Antonin Scalia, R.I.P.

This week Liberty's editors provide two different takes on Justice Scalia's passing.
Stephen Cox's elegy is here.

Antonin Scalia, longtime associate justice of the Supreme Court of the United States, was a talented writer whose position afforded him innumerable chances to wield his pen in forceful argument for his often curiously shifting but nonetheless deeply felt views. He was also by some distance the most public justice, often giving speeches laying out his judicial philosophy and thoughts on upcoming jurisprudence, sometimes to the point that he had to recuse himself from a case.

Scalia’s pompous blowhardity made him a gleefully divisive figure in the highest court of a land drifting ever farther away from his own conservative, masculinist Catholicism. After Harvard Law and a little while in private practice, Scalia taught for several years at the University of Virginia Law School, and would later return to academia at the University of Chicago. His own jurisprudence bore the hallmarks of his time as a teacher: his opinions—which, unlike many justices, he did not largely hand off to his passel of clerks—were didactic, condescending, and all-too-aware of the distance between his enrobed augustness and all else outside the cloakroom.

As a public figure, Scalia devoted himself above all else to the preservation of executive-branch powers, whether actually enumerated or distantly dreamed. He scarcely met a presidential prerogative he didn’t like, whether the right to order the torture of supposed enemies, deny due process at will, or pursue “interstate commerce” into the individual home. Despite his famed “faint-hearted originalism,” Scalia was never far from trampling over the Ninth and Tenth Amendments in the service of executive might. Even when his decisions favored a broadly libertarian policy, such as eliminations of gun control or overturnings of illegal searches, they often did so in a way that declined to limit future exercises of the power of the state. More often, though, when he looked to the Constitution, he found justifications for his own predilections to expand use of the death penalty even to the mentally disabled, criminalize homosexual acts, and sign onto four separate dissents against gay marriage.
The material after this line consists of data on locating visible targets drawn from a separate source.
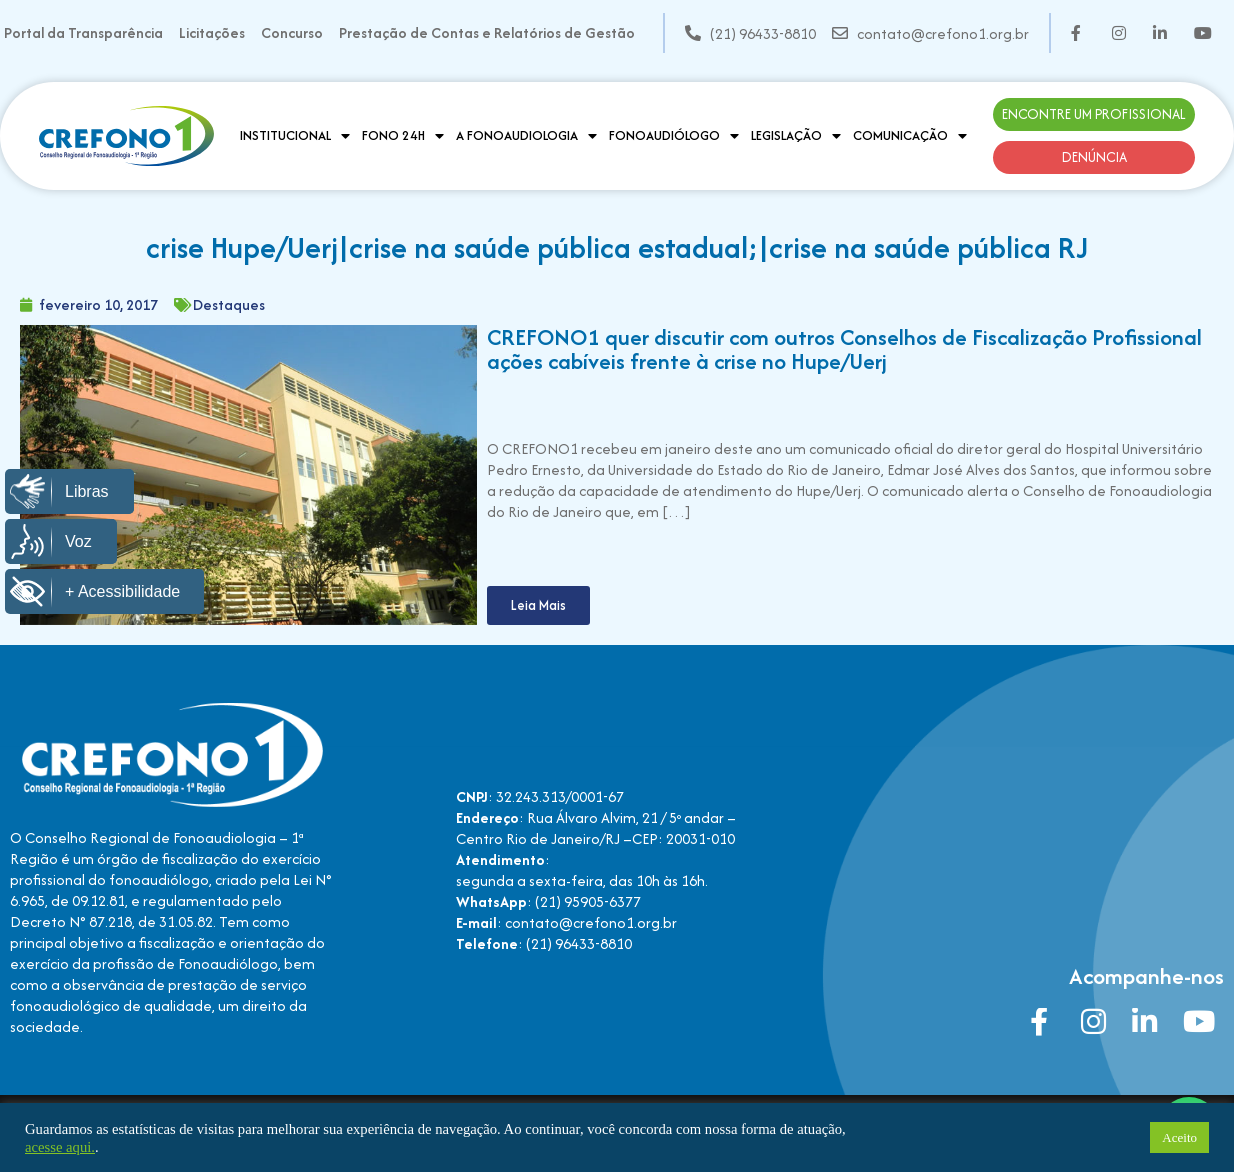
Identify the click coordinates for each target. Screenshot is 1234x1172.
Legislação (796, 136)
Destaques (229, 304)
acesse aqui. (60, 1147)
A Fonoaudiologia (526, 136)
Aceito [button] (1179, 1137)
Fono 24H (403, 136)
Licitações (212, 32)
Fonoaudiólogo (674, 136)
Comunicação (910, 136)
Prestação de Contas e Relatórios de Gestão (487, 32)
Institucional (295, 136)
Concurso (292, 32)
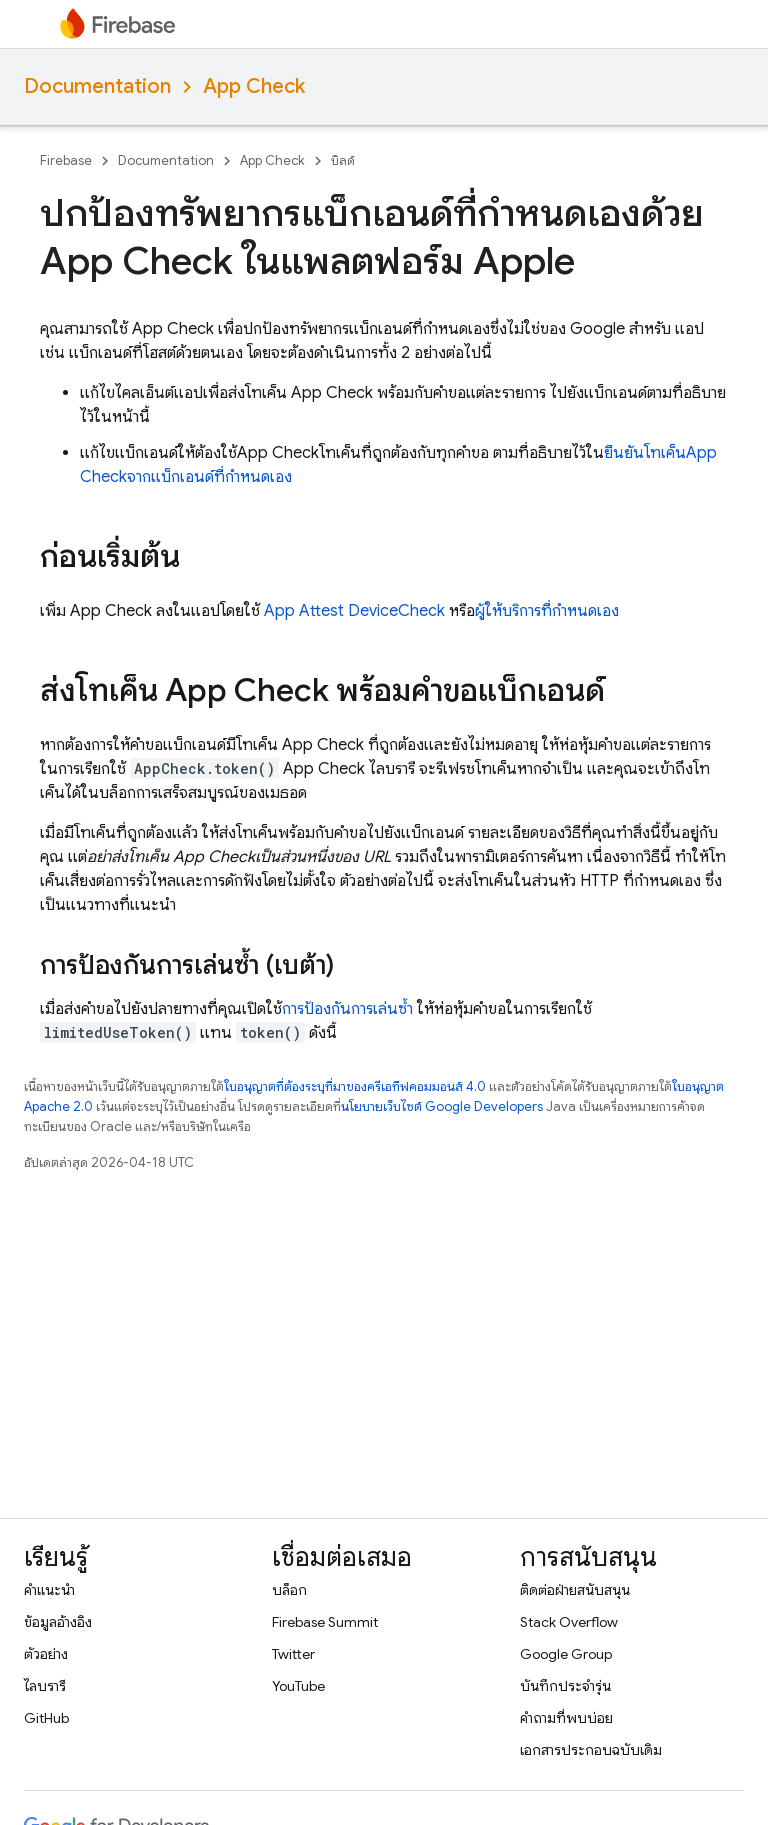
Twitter (293, 1654)
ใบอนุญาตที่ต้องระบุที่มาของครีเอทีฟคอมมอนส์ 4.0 (355, 1086)
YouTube (298, 1686)
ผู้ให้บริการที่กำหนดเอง (547, 611)
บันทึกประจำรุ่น (565, 1686)
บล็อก (289, 1590)
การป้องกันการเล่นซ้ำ (347, 1009)
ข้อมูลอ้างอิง (58, 1622)
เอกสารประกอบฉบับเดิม (591, 1750)
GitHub (46, 1718)
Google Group (566, 1654)
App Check (254, 86)
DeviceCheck (396, 611)
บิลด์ (343, 160)
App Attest (304, 611)
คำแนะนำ (49, 1590)
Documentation (97, 86)
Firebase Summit (325, 1622)
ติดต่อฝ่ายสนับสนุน (575, 1590)
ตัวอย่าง (46, 1654)
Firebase (66, 160)
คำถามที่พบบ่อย (566, 1718)
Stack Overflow (569, 1622)
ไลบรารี (45, 1686)
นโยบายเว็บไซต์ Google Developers (442, 1106)
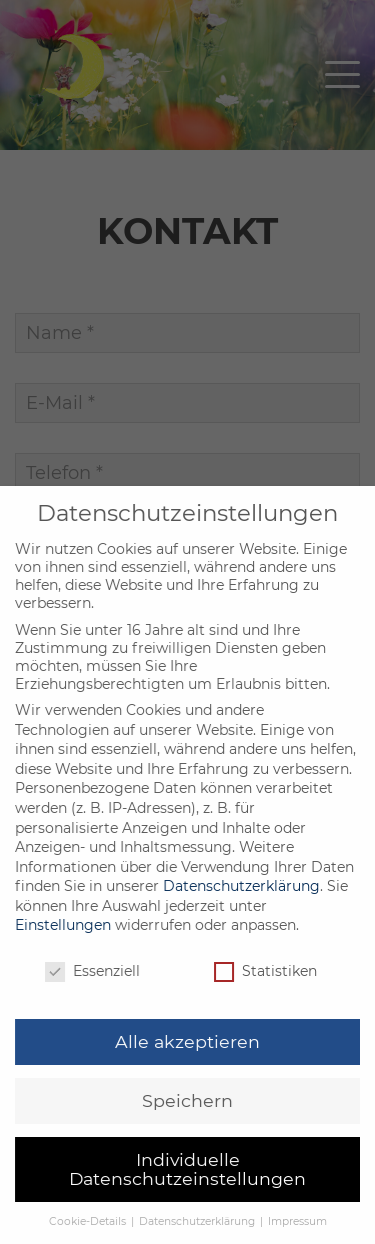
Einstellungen (63, 962)
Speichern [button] (187, 1137)
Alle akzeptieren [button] (187, 1078)
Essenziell (92, 1008)
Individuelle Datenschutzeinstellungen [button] (187, 1206)
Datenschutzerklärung (241, 923)
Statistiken (265, 1008)
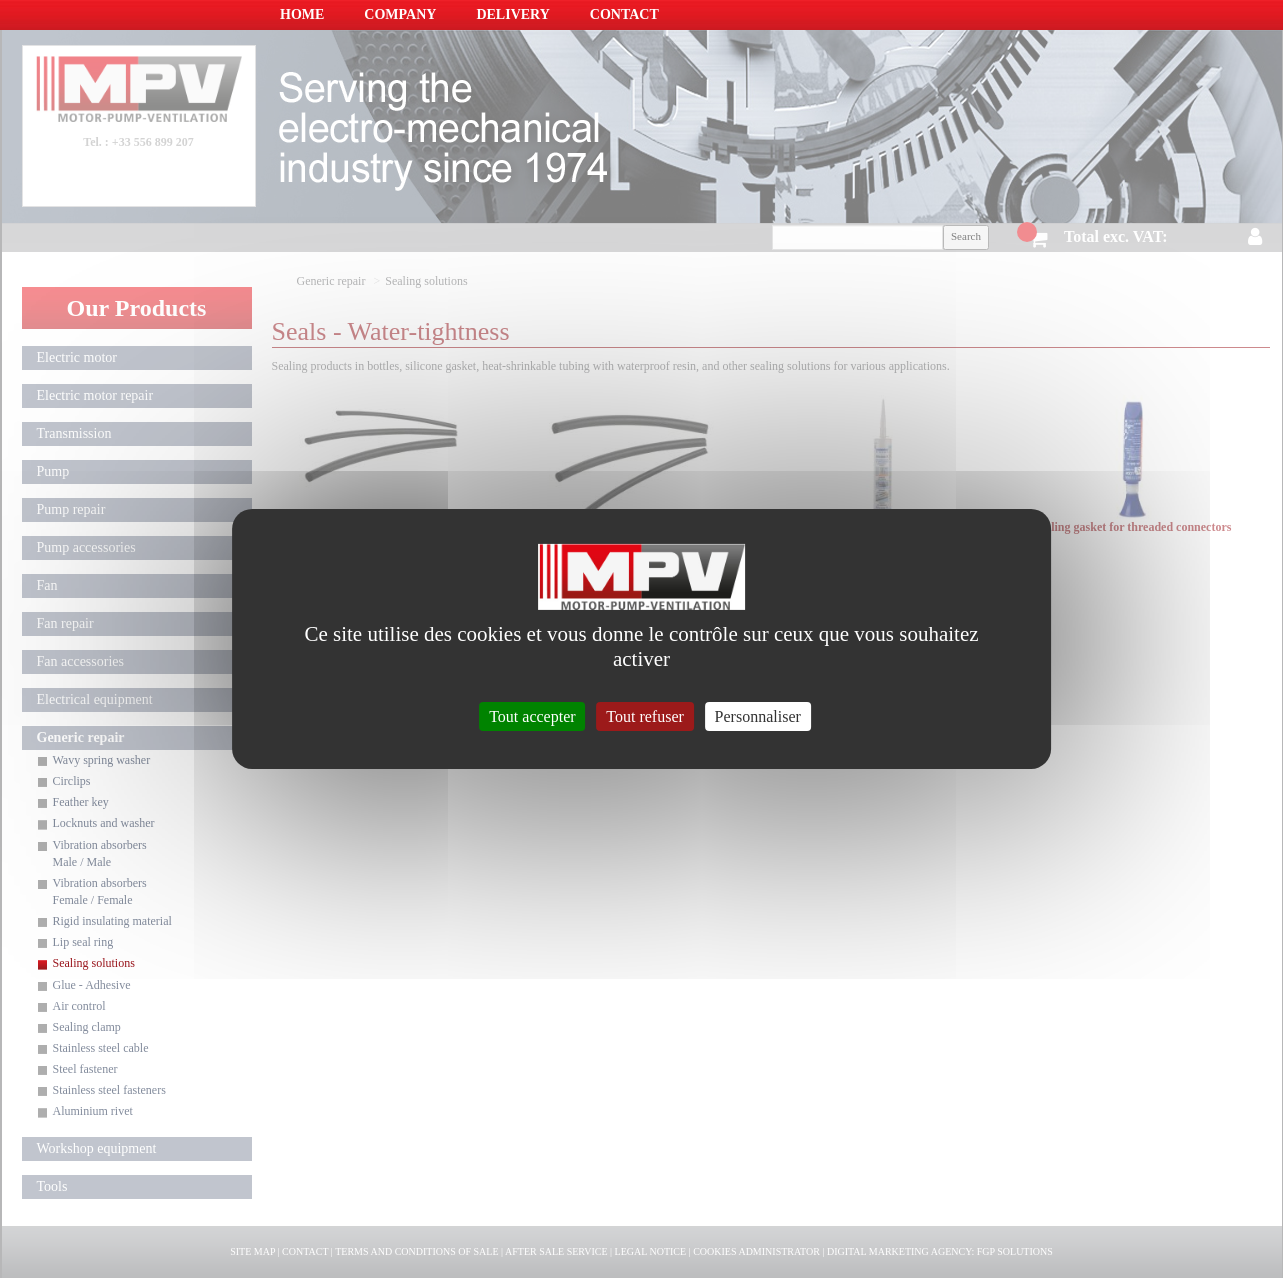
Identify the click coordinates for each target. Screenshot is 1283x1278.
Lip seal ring (83, 942)
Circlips (72, 781)
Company (400, 14)
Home (302, 14)
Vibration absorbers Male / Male (100, 853)
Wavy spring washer (102, 760)
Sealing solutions (94, 963)
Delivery (512, 14)
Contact (624, 14)
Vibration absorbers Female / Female (100, 891)
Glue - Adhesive (92, 985)
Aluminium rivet (93, 1111)
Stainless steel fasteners (109, 1090)
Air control (79, 1006)
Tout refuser (645, 716)
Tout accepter (532, 716)
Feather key (81, 802)
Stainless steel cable (101, 1048)
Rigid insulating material (112, 921)
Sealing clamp (87, 1027)
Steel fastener (85, 1069)
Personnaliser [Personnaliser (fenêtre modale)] (758, 716)
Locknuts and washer (104, 823)
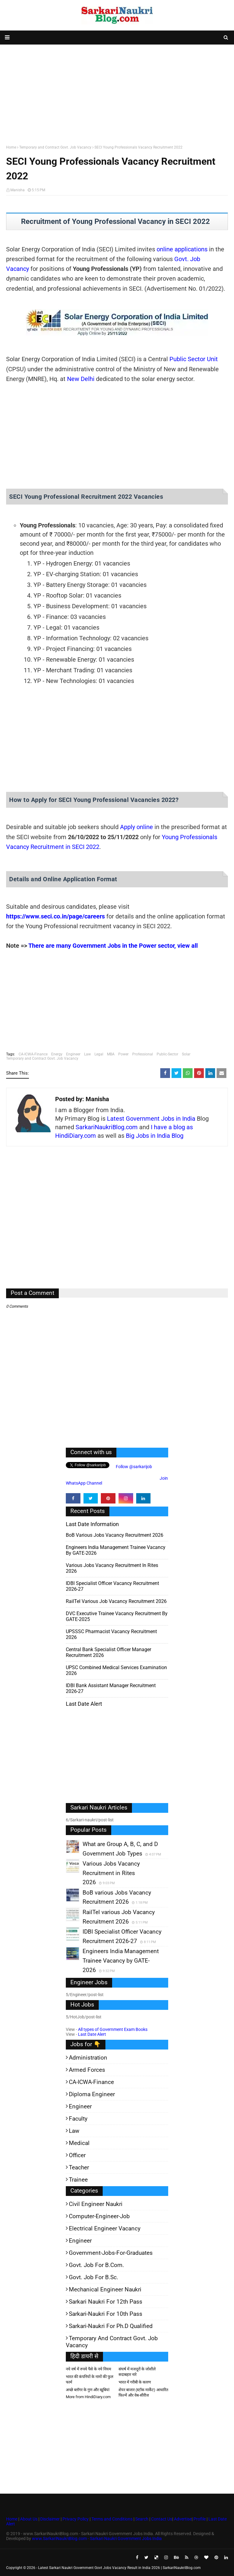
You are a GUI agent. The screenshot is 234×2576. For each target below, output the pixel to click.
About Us (28, 2519)
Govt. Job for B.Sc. (93, 2277)
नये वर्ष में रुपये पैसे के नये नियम (88, 2369)
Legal (98, 1054)
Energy (56, 1054)
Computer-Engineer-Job (99, 2216)
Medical (79, 2143)
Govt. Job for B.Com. (96, 2265)
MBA (111, 1054)
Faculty (78, 2118)
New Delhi (80, 379)
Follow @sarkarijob (133, 1466)
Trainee (78, 2179)
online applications (182, 249)
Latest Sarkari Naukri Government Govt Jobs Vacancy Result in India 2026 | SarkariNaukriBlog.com (119, 2568)
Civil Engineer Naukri (95, 2204)
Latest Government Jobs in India (151, 1118)
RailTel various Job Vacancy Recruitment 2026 (116, 1601)
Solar (186, 1054)
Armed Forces (87, 2069)
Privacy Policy (75, 2519)
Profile (199, 2519)
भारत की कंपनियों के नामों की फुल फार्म (89, 2379)
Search (141, 2519)
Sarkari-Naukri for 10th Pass (105, 2313)
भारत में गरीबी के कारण (135, 2382)
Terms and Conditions (112, 2519)
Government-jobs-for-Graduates (111, 2252)
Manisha (17, 190)
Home (11, 147)
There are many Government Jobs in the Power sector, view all (113, 945)
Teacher (79, 2167)
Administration (88, 2057)
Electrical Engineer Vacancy (104, 2228)
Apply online (136, 827)
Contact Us (161, 2519)
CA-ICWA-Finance (33, 1054)
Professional (142, 1054)
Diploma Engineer (92, 2094)
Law (87, 1054)
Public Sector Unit (193, 359)
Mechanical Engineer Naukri (105, 2289)
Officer (77, 2155)
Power (123, 1054)
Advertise (183, 2519)
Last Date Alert (92, 2034)
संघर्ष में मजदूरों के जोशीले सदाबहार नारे (137, 2372)
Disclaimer (50, 2519)
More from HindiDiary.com (88, 2397)
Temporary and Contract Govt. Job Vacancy (55, 147)
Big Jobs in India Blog (154, 1135)
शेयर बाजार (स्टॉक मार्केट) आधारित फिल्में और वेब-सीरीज (143, 2392)
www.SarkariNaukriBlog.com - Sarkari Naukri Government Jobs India (97, 2538)
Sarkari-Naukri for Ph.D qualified (111, 2326)
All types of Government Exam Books (112, 2029)
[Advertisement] (117, 93)
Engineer (73, 1054)
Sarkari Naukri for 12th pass (105, 2301)
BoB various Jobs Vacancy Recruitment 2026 (114, 1535)
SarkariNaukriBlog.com (107, 1127)
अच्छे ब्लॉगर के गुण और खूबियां (87, 2389)
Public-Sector (167, 1054)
Scalia devoted himself above all else to the preservation of executive-branch powers, whether actually enumerated or distantly dreamed.

It is, in one sense, ironic that the first response of Republican legislators to the death of their originalist hero was to defy constitutional statements clearly allowing the sitting president, no matter how lame a duck he might be, to suggest a replacement for the fallen justice. But it’s certainly not surprising: in this, the GOP is simply following Scalia’s own example (as well as that of basically every other politician), honoring and vociferously upholding the Constitution when it supports their own tribal position, and ignoring it as soon as it suits them to do so.

There remains a great deal to sort out in the wake of Justice Scalia’s sudden death. Any cases for which decisions have not been rendered, even those which have been argued and voted upon, will not take Scalia’s vote into account. In the short term, this means public unions nationwide get a reprieve from right-to-work measures, and President Obama’s climate change plan is likely to survive a little longer. In the medium term, it means a nasty confirmation fight, as Obama tries to get a justice though a Republican Congress with no intention to allow one. (Probably the worst case here, actually, is a compromise candidate in the form of a socially moderate, tough-on-crime-and-terroists type, à la David Barron.) In the long run, the court has lost its most entertaining and most self-consciously intellectual jurist. We could do with a few less like him.